RemoveHTMLReader.java Source code

Introduction

Here is the source code for RemoveHTMLReader.java
Source

/*
 * Copyright (c) 2004 David Flanagan.  All rights reserved.
 * This code is from the book Java Examples in a Nutshell, 3nd Edition.
 * It is provided AS-IS, WITHOUT ANY WARRANTY either expressed or implied.
 * You may study, use, and modify it for any non-commercial purpose,
 * including teaching and use in open-source projects.
 * You may distribute it non-commercially as long as you retain this notice.
 * For a commercial use license, or to purchase the book, 
 * please visit http://www.davidflanagan.com/javaexamples3.
 */

import java.io.BufferedReader;
import java.io.FileReader;
import java.io.FilterReader;
import java.io.IOException;
import java.io.Reader;

/**
 * A simple FilterReader that strips HTML tags (or anything between pairs of
 * angle brackets) out of a stream of characters.
 */
public class RemoveHTMLReader extends FilterReader {
    /** A trivial constructor. Just initialize our superclass */
    public RemoveHTMLReader(Reader in) {
        super(in);
    }

    boolean intag = false; // Used to remember whether we are "inside" a tag

    /**
     * This is the implementation of the no-op read() method of FilterReader. It
     * calls in.read() to get a buffer full of characters, then strips out the
     * HTML tags. (in is a protected field of the superclass).
     */
    public int read(char[] buf, int from, int len) throws IOException {
        int numchars = 0; // how many characters have been read
        // Loop, because we might read a bunch of characters, then strip them
        // all out, leaving us with zero characters to return.
        while (numchars == 0) {
            numchars = in.read(buf, from, len); // Read characters
            if (numchars == -1)
                return -1; // Check for EOF and handle it.

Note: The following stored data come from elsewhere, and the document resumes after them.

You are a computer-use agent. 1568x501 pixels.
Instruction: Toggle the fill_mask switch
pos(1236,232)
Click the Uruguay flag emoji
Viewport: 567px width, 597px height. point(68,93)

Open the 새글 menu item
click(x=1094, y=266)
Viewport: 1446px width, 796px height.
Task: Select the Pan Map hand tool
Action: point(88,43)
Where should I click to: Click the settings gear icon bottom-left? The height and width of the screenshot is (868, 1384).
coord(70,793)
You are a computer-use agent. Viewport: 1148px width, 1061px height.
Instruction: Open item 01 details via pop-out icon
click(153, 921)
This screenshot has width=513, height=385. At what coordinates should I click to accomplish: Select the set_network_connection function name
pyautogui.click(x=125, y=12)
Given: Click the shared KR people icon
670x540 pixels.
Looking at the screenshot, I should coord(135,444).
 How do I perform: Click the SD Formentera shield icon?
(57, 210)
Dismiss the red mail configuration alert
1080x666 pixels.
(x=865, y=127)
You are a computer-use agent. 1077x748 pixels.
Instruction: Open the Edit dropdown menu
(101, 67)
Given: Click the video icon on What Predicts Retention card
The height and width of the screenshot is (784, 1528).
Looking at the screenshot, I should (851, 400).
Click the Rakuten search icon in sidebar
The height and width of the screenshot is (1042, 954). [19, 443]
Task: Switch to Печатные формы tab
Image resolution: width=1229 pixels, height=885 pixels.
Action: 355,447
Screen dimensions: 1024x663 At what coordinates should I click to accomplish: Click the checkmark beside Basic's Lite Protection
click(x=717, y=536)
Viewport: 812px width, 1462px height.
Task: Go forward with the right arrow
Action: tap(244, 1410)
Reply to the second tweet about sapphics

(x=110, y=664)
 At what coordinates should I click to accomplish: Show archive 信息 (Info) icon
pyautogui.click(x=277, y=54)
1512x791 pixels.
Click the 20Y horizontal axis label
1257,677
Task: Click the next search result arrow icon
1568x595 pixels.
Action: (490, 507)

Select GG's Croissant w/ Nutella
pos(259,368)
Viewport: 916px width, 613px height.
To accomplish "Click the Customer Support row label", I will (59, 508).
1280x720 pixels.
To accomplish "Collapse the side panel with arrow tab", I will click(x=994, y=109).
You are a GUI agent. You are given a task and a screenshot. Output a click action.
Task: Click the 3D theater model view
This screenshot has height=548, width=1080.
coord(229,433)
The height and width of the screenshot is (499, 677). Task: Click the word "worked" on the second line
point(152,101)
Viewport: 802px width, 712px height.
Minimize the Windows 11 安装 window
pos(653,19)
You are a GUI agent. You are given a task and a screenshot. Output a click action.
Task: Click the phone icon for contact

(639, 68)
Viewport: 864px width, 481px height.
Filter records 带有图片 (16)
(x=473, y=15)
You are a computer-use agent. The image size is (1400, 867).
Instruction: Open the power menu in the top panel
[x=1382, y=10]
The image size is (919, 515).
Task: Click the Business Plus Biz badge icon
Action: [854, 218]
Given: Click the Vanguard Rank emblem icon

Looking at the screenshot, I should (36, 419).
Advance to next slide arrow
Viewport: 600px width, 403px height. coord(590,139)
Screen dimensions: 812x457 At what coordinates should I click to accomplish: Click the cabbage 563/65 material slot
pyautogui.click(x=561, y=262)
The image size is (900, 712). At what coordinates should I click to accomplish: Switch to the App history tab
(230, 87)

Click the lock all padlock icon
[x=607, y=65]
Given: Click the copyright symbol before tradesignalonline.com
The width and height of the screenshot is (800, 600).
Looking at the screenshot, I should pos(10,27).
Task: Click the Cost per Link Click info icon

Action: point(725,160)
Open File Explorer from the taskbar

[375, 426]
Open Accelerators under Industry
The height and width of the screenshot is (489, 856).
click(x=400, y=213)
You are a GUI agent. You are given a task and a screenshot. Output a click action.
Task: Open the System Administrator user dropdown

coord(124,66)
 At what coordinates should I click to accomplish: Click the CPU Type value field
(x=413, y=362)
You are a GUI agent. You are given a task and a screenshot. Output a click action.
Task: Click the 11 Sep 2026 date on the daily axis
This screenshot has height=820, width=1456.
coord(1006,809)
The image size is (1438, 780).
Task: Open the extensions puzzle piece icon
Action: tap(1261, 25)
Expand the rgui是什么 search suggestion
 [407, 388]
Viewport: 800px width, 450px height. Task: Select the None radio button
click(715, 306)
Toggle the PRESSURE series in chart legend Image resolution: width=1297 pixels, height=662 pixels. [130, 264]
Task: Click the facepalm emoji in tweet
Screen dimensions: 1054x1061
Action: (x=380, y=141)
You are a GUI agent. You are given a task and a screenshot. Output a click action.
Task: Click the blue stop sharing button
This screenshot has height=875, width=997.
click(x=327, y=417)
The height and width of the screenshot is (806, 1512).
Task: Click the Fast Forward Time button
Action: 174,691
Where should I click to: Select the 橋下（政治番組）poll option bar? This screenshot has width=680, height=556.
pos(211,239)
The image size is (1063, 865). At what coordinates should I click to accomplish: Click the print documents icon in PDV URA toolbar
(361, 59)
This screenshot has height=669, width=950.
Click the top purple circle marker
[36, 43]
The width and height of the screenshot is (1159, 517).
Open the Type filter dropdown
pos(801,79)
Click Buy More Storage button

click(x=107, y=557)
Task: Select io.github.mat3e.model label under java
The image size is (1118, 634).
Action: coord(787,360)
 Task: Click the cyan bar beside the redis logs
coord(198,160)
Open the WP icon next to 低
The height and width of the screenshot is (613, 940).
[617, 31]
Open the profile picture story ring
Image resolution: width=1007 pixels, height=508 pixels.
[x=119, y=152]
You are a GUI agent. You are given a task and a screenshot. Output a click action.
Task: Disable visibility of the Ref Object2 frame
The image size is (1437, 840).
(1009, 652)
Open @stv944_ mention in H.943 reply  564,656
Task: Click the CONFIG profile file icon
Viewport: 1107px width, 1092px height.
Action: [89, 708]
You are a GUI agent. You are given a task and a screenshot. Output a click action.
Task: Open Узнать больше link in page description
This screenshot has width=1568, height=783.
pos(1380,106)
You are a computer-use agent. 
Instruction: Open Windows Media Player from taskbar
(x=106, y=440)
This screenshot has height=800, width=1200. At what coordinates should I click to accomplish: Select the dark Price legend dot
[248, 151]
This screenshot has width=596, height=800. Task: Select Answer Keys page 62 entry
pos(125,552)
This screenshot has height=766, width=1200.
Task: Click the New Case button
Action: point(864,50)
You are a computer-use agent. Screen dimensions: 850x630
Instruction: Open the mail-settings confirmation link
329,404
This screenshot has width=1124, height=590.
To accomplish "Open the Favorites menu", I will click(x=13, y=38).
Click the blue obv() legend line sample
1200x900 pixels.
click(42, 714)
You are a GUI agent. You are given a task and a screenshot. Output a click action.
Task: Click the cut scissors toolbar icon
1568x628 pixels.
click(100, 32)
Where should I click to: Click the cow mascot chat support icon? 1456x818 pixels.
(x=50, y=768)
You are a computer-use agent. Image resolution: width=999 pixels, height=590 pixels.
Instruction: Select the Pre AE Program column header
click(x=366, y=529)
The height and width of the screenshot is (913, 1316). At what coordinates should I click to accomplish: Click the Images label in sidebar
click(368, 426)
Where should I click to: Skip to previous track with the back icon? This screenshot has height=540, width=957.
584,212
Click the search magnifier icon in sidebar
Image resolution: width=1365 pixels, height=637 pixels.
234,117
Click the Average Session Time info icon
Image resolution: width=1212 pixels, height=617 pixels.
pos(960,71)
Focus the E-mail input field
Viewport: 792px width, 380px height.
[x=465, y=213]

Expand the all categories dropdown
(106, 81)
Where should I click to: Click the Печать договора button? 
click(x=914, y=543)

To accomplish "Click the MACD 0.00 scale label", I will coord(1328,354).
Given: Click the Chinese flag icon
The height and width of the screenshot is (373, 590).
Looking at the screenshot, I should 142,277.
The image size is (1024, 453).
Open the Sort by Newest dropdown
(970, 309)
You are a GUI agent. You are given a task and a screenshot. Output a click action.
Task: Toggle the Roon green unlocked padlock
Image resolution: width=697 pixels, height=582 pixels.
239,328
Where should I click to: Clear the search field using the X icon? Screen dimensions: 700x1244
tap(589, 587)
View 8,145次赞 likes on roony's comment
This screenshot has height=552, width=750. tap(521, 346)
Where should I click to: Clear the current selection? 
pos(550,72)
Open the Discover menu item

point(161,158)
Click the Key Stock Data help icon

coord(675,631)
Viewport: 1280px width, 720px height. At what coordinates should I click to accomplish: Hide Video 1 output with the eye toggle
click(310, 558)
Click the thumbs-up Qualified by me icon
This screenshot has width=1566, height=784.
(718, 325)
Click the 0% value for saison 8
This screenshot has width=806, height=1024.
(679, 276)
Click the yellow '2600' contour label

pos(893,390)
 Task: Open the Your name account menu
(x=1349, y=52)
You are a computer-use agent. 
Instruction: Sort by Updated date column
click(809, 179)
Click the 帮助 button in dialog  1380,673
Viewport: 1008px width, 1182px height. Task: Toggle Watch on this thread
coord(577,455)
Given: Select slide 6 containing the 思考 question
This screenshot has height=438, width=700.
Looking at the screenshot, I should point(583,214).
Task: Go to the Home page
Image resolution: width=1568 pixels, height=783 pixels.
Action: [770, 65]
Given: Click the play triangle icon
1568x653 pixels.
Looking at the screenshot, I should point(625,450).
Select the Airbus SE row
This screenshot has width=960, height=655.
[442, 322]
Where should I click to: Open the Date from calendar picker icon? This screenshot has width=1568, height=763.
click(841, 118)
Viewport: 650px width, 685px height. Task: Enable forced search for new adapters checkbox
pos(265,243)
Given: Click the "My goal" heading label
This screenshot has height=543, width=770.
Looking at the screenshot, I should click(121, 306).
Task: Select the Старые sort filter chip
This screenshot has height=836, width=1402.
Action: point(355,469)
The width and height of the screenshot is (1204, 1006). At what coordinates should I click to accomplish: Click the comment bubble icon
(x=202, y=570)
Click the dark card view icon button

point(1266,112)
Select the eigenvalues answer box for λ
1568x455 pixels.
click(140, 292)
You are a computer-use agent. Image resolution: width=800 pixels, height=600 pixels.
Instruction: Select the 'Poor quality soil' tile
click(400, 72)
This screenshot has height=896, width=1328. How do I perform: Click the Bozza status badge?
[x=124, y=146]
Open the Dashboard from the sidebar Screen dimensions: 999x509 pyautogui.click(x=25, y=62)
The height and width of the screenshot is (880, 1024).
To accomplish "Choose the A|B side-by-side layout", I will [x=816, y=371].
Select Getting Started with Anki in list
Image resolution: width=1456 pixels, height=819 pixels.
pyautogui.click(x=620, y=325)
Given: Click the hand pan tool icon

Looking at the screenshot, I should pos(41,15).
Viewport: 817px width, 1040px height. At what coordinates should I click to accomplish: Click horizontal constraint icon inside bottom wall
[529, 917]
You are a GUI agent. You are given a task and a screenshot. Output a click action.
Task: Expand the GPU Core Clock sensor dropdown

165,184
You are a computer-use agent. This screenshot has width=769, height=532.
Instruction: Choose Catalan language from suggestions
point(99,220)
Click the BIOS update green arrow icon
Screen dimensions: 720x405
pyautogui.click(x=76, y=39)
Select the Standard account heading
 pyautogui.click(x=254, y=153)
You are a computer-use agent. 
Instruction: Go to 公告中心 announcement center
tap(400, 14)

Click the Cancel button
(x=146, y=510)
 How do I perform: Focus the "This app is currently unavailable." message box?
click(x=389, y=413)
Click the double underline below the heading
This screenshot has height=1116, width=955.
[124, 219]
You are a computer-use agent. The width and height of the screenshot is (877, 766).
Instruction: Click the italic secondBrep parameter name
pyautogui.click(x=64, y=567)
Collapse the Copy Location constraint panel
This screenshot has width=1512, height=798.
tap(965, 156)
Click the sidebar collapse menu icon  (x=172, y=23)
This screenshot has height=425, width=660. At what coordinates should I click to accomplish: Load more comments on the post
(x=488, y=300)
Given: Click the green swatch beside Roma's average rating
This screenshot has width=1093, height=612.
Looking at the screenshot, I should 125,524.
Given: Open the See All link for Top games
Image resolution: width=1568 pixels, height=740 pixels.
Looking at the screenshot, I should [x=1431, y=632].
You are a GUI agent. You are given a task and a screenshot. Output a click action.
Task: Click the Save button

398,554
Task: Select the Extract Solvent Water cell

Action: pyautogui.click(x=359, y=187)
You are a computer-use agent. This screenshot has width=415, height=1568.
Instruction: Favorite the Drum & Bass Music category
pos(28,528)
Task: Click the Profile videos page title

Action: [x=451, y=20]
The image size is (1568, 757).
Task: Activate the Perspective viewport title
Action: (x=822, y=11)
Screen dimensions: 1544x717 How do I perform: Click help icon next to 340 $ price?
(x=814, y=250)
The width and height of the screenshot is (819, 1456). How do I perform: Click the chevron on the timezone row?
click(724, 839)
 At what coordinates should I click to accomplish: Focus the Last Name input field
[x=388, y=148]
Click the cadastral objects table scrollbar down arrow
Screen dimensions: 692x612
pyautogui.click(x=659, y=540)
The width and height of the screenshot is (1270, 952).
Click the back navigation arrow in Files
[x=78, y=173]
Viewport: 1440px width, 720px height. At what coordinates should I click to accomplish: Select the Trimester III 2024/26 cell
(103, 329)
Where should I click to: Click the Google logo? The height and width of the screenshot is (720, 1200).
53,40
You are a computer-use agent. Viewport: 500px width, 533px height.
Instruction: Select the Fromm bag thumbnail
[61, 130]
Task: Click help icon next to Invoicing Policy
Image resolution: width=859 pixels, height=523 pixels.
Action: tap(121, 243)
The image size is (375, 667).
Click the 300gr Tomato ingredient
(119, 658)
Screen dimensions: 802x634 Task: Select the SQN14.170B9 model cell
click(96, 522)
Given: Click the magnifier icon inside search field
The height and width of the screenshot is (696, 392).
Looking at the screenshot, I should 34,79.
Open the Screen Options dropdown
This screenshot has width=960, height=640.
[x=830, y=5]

            // Loop through the characters we read, stripping out HTML tags.
            // Characters not in tags are copied over previous tags
            int last = from; // Index of last non-HTML char
            for (int i = from; i < from + numchars; i++) {
                if (!intag) { // If not in an HTML tag
                    if (buf[i] == '<')
                        intag = true; // check for tag start
                    else
                        buf[last++] = buf[i]; // and copy the character
                } else if (buf[i] == '>')
                    intag = false; // check for end of tag
            }
            numchars = last - from; // Figure out how many characters remain
        } // And if it is more than zero characters
        return numchars; // Then return that number.
    }

    /**
     * This is another no-op read() method we have to implement. We implement it
     * in terms of the method above. Our superclass implements the remaining
     * read() methods in terms of these two.
     */
    public int read() throws IOException {
        char[] buf = new char[1];
        int result = read(buf, 0, 1);
        if (result == -1)
            return -1;
        else
            return (int) buf[0];
    }

    /** The test program: read a text file, strip HTML, print to console */
    public static void main(String[] args) {
        try {
            if (args.length != 1)
                throw new IllegalArgumentException("Wrong number of args");
            // Create a stream to read from the file and strip tags from it
            BufferedReader in = new BufferedReader(new RemoveHTMLReader(new FileReader(args[0])));
            // Read line by line, printing lines to the console
            String line;
            while ((line = in.readLine()) != null)
                System.out.println(line);
            in.close(); // Close the stream.
        } catch (Exception e) {
            System.err.println(e);
            System.err.println("Usage: java RemoveHTMLReader$Test" + " <filename>");
        }
    }
}